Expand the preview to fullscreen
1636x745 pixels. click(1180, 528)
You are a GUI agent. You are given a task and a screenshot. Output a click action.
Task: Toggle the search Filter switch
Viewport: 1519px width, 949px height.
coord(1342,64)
====
◆ **Exercise instructions**: What you give back should be the full listing, copied exactly.

◆ **Expected output**:
Expand the preview to fullscreen
1636x745 pixels. click(1180, 528)
You are a GUI agent. You are given a task and a screenshot. Output a click action.
Task: Toggle the search Filter switch
Viewport: 1519px width, 949px height.
coord(1342,64)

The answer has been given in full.